##### MATERIAL FOR THIS EXERCISE

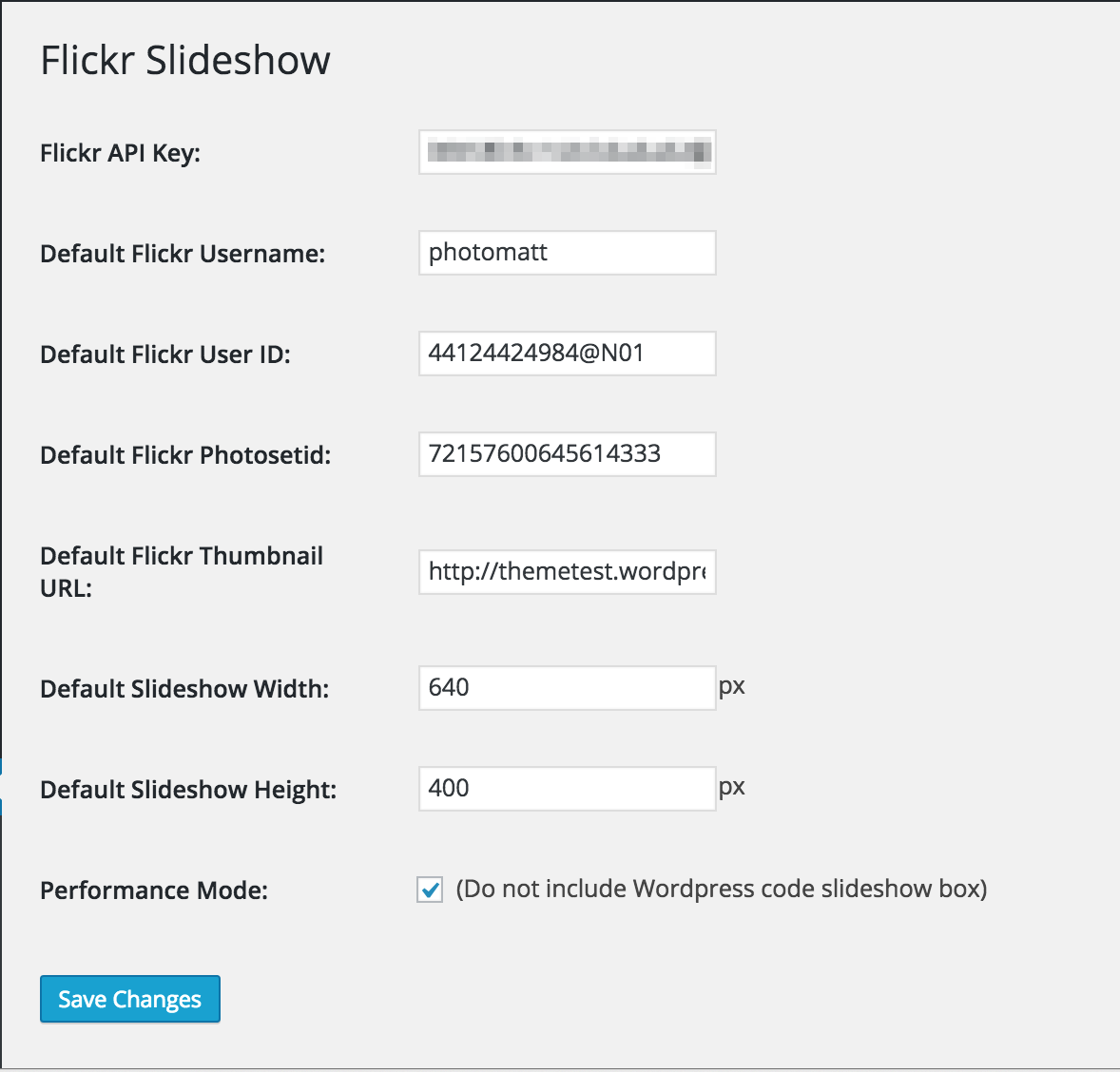Save the settings with Save Changes button

[x=130, y=999]
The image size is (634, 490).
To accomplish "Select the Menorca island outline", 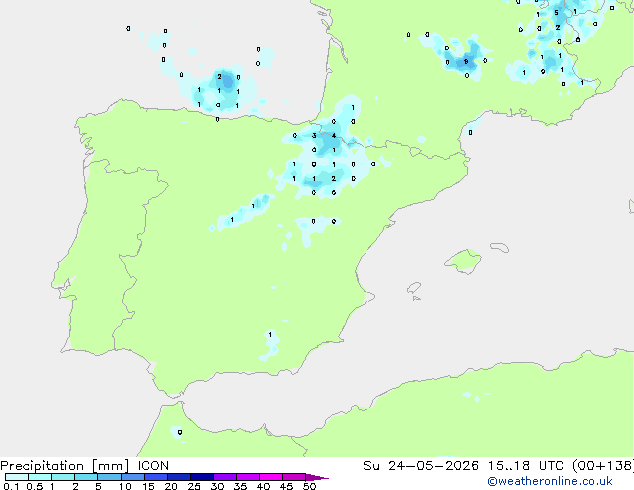I will click(x=500, y=247).
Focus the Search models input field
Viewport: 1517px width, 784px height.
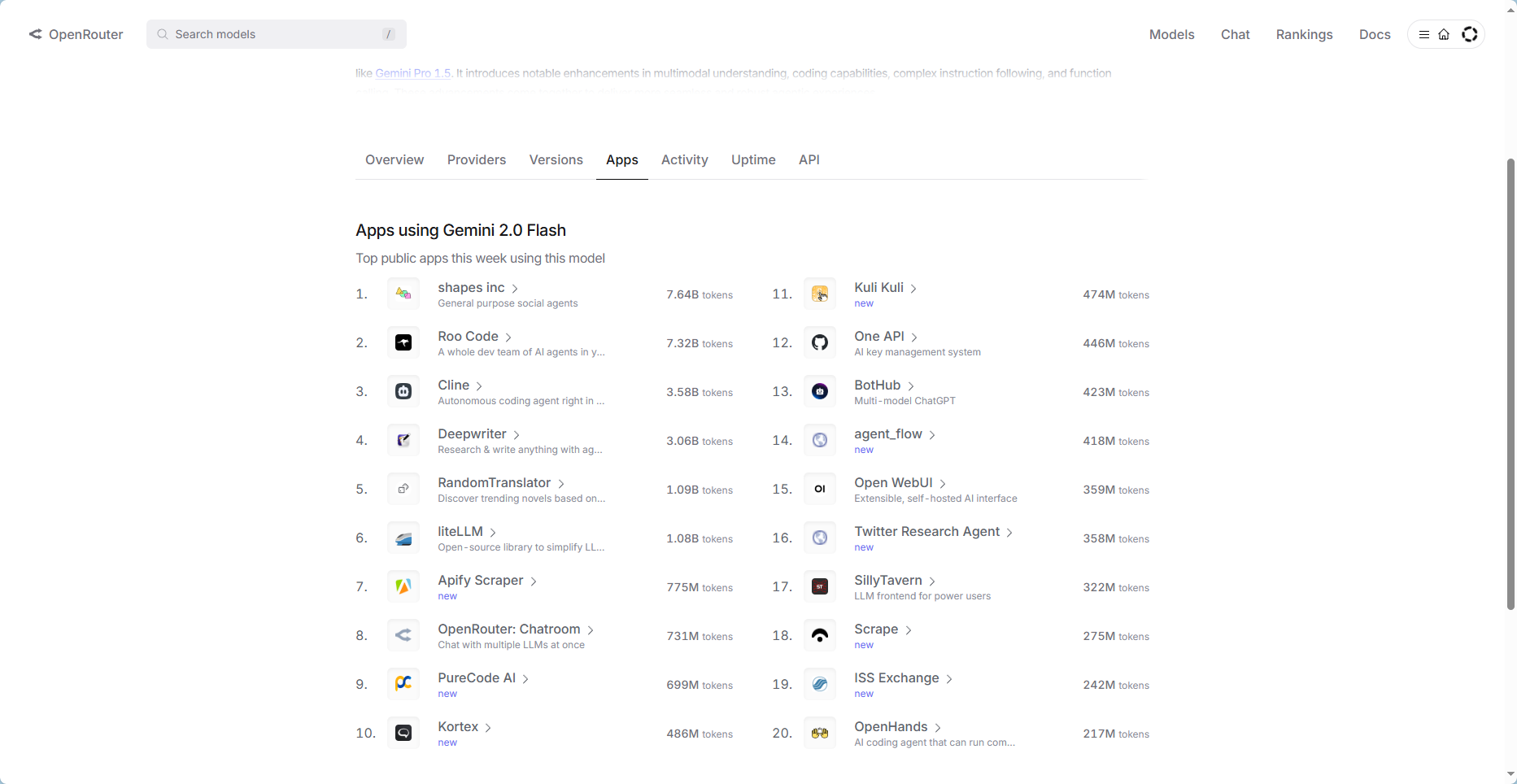tap(277, 34)
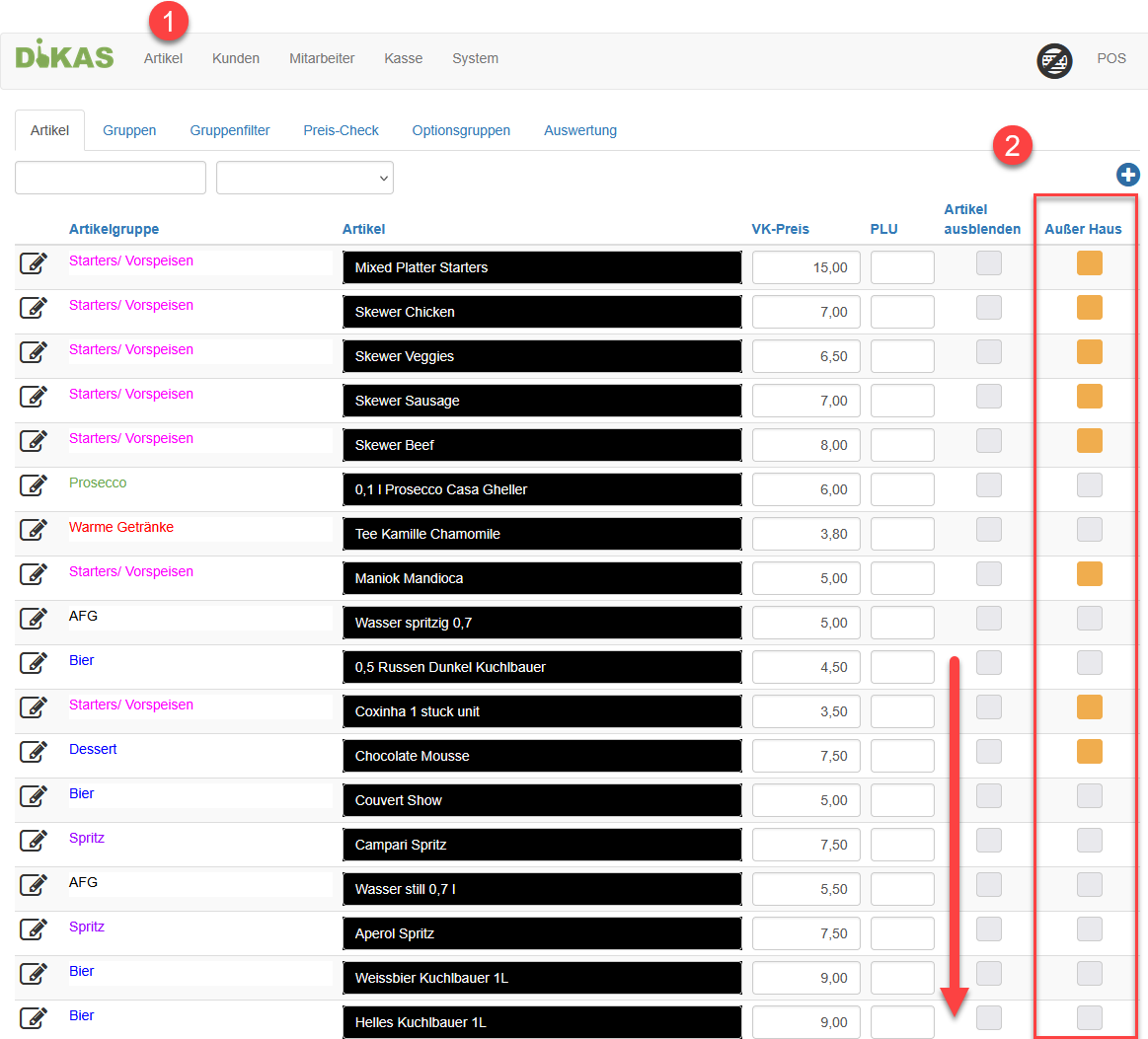This screenshot has height=1039, width=1148.
Task: Click the DIKAS logo
Action: (65, 55)
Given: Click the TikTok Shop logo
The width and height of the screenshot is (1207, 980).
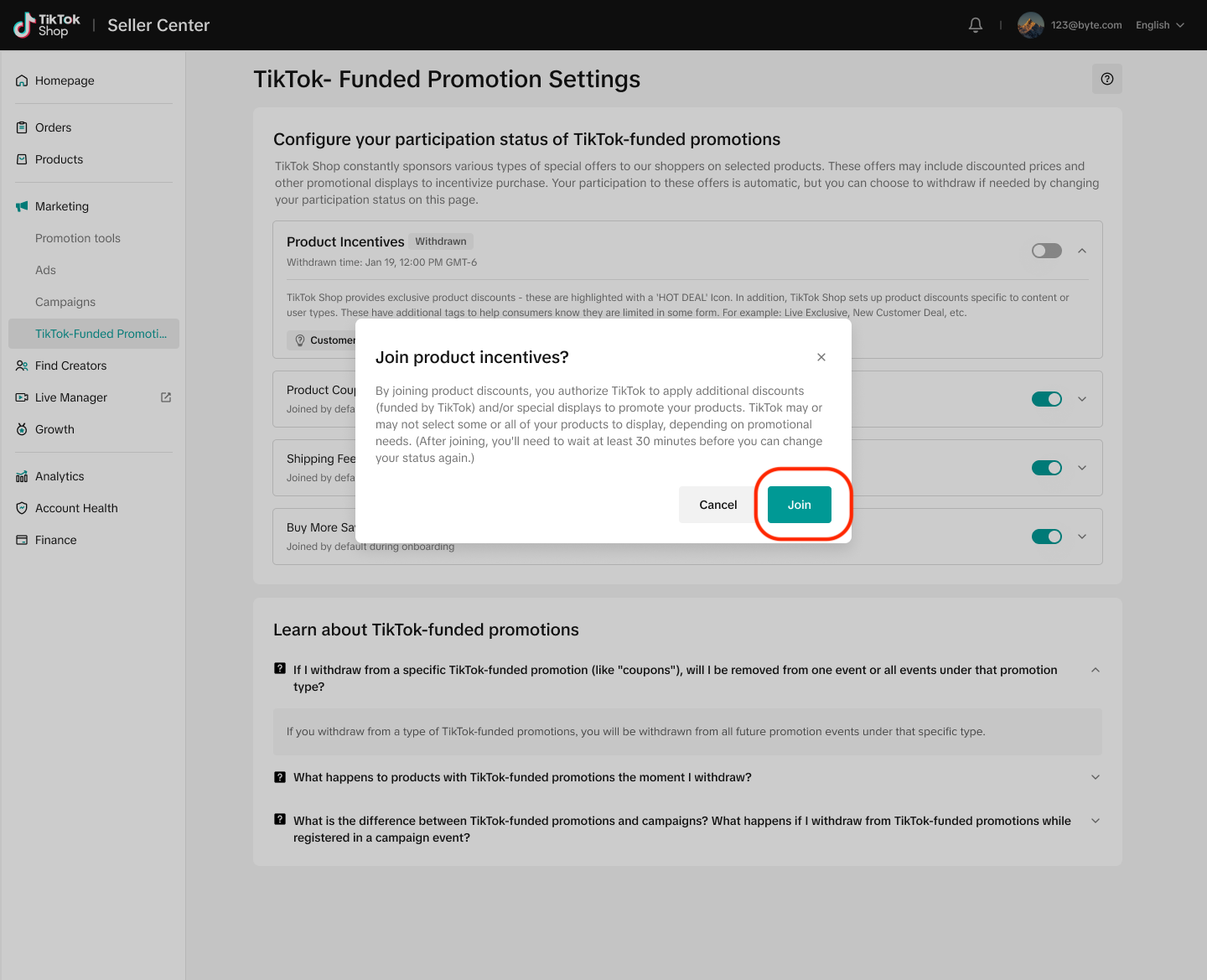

##########

*HOW TO COMPLETE THIS TASK*: Nothing but the lines from the one with "Given: Click the TikTok Shop logo" through the last line of the material above should appear in the answer, each copied exactly, with no pictures.

*SOLUTION TO THE PROBLEM*:
Given: Click the TikTok Shop logo
The width and height of the screenshot is (1207, 980).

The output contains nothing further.